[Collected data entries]
+++

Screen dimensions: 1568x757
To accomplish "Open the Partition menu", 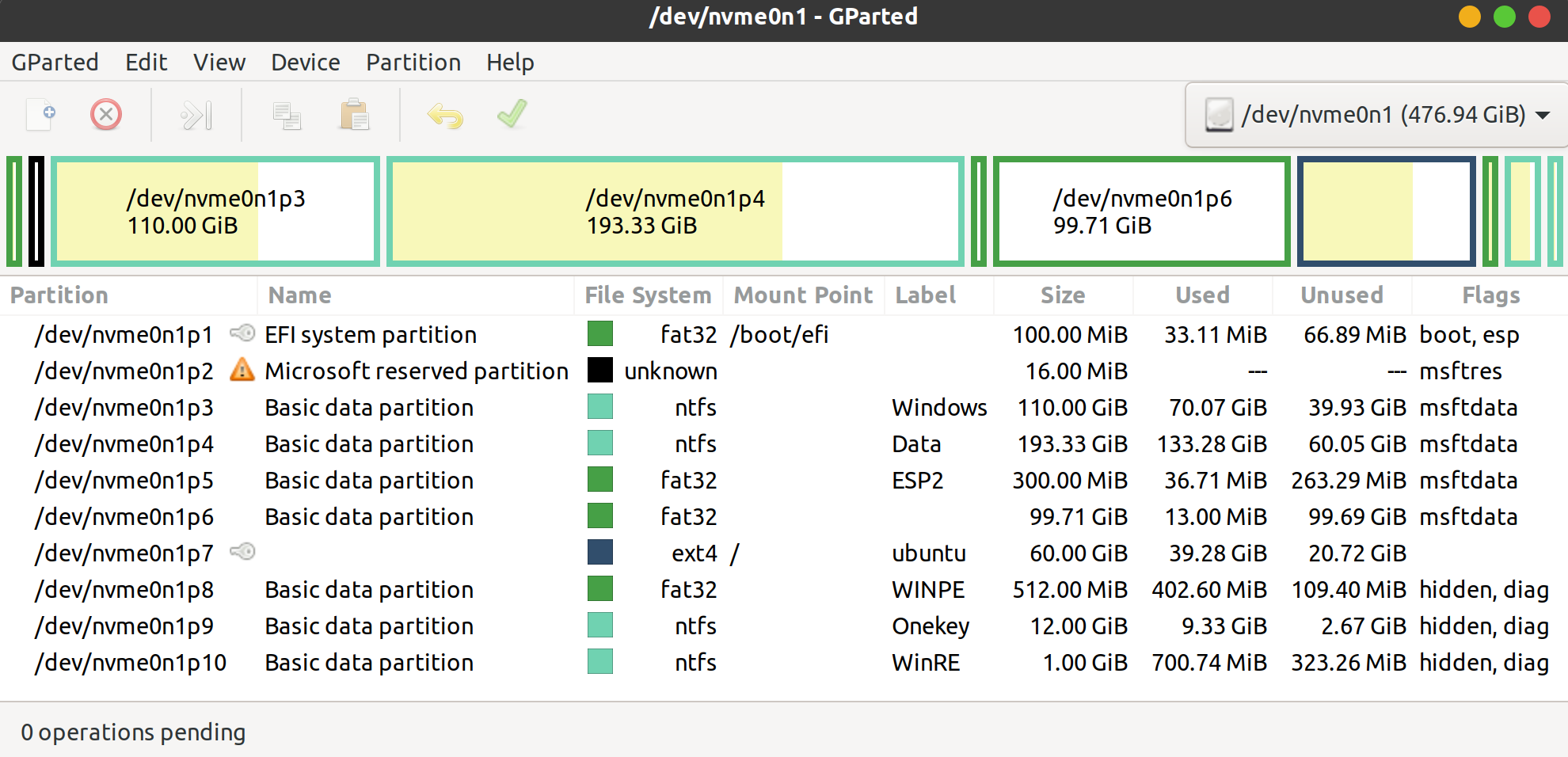I will pyautogui.click(x=413, y=63).
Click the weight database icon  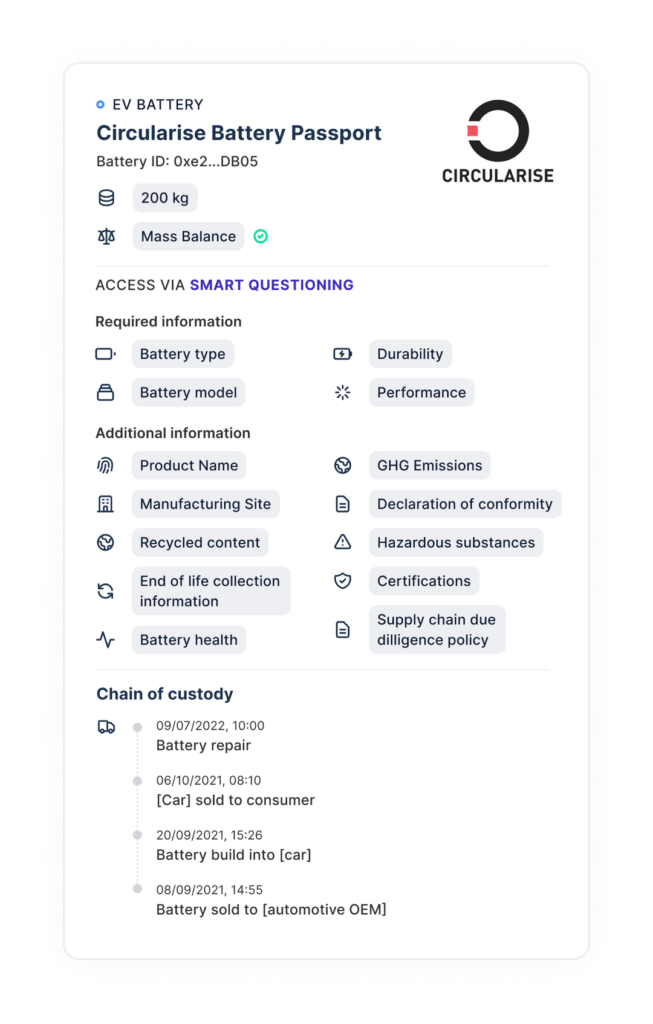[106, 198]
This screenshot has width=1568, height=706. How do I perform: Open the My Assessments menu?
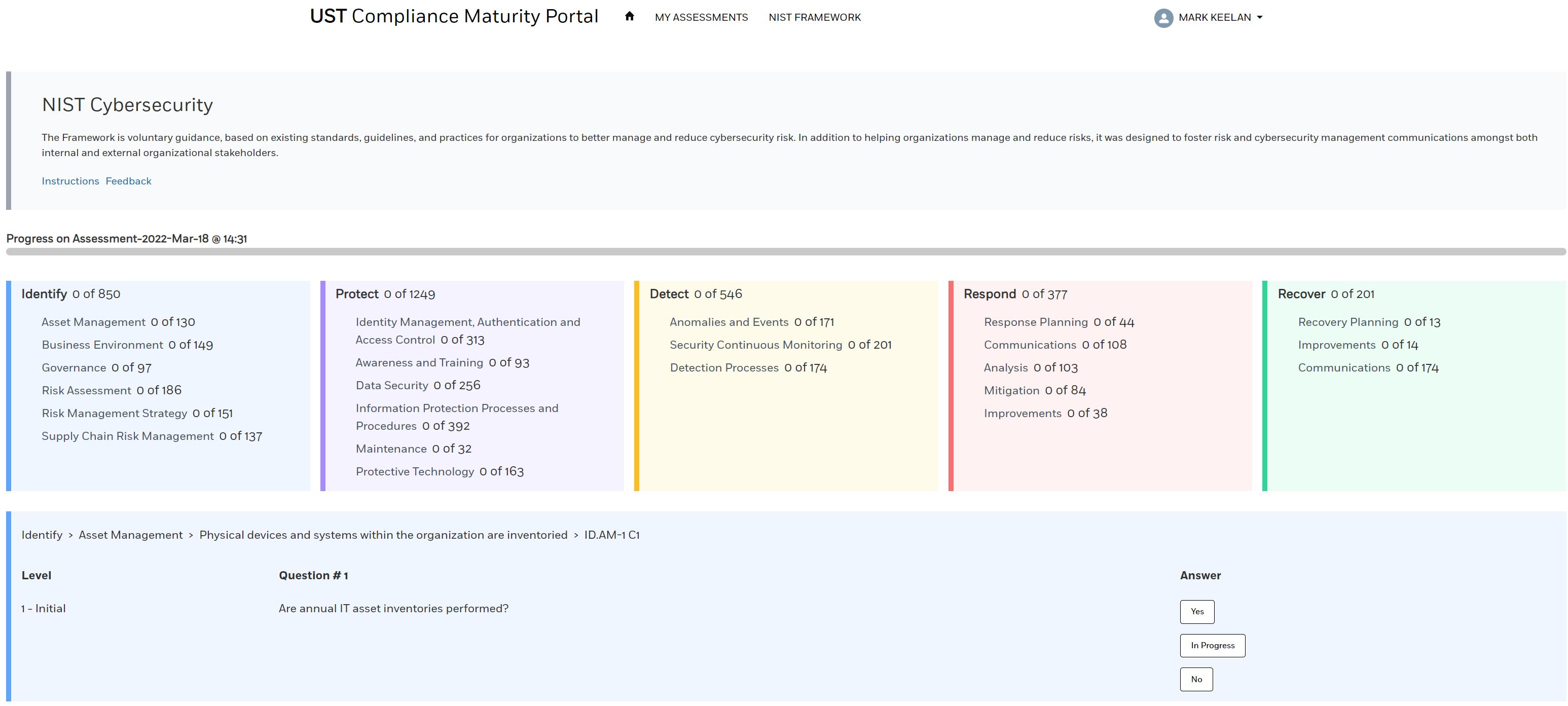(x=701, y=18)
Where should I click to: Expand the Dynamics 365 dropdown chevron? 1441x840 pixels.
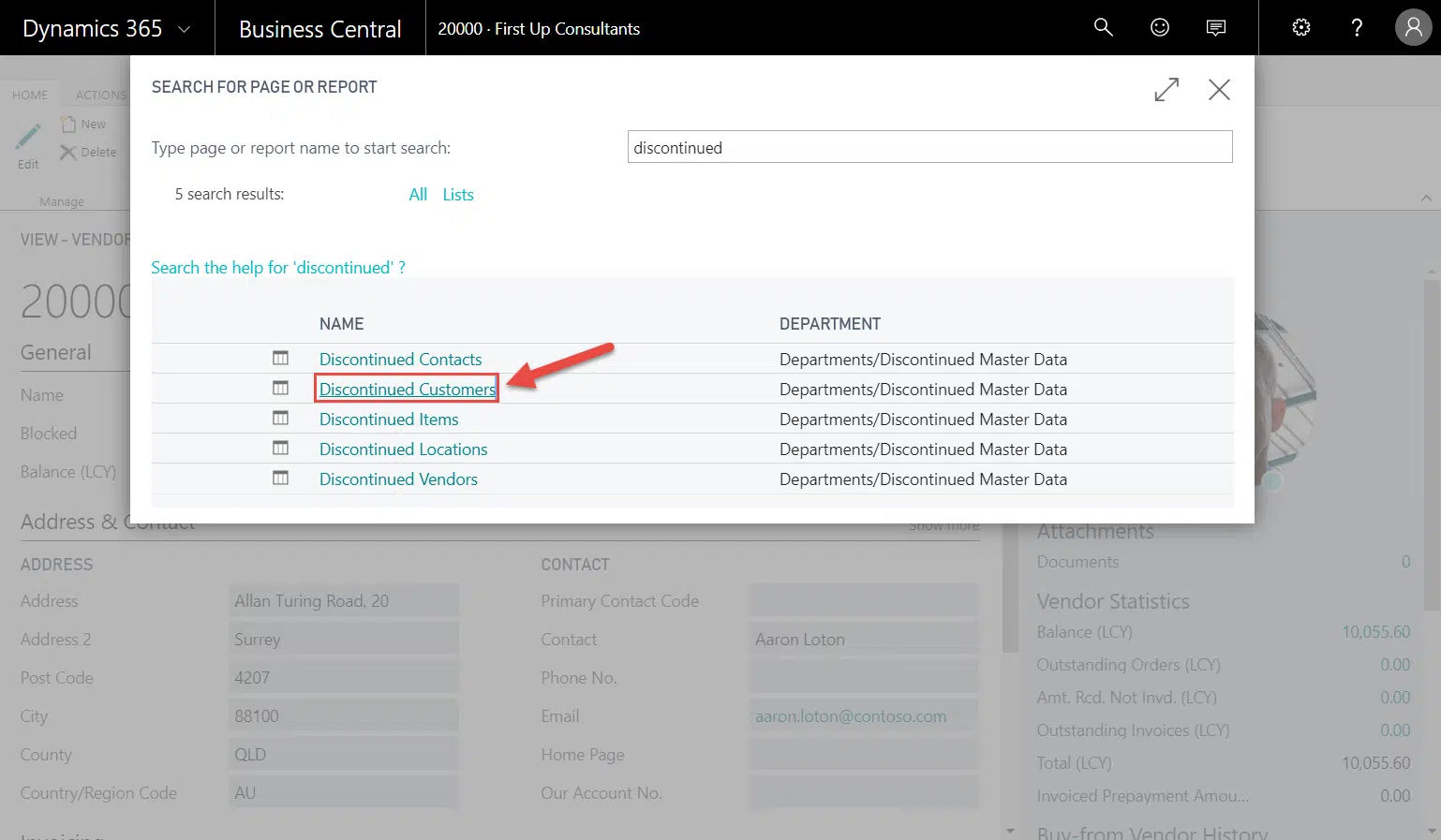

+++

SHORT PROBLEM » Render the stretch from the line containing "This screenshot has" through the end of the material as a Markdown table with the columns "Row" and "Entry text," leaving out blank lines and the pictures.

SOLUTION »
| Row | Entry text |
|---|---|
| 1 | This screenshot has width=1568, height=706. How do I perform: Open the My Assessments menu? |
| 2 | (x=701, y=18) |
| 3 | Where should I click to: Expand the Dynamics 365 dropdown chevron? 1441x840 pixels. |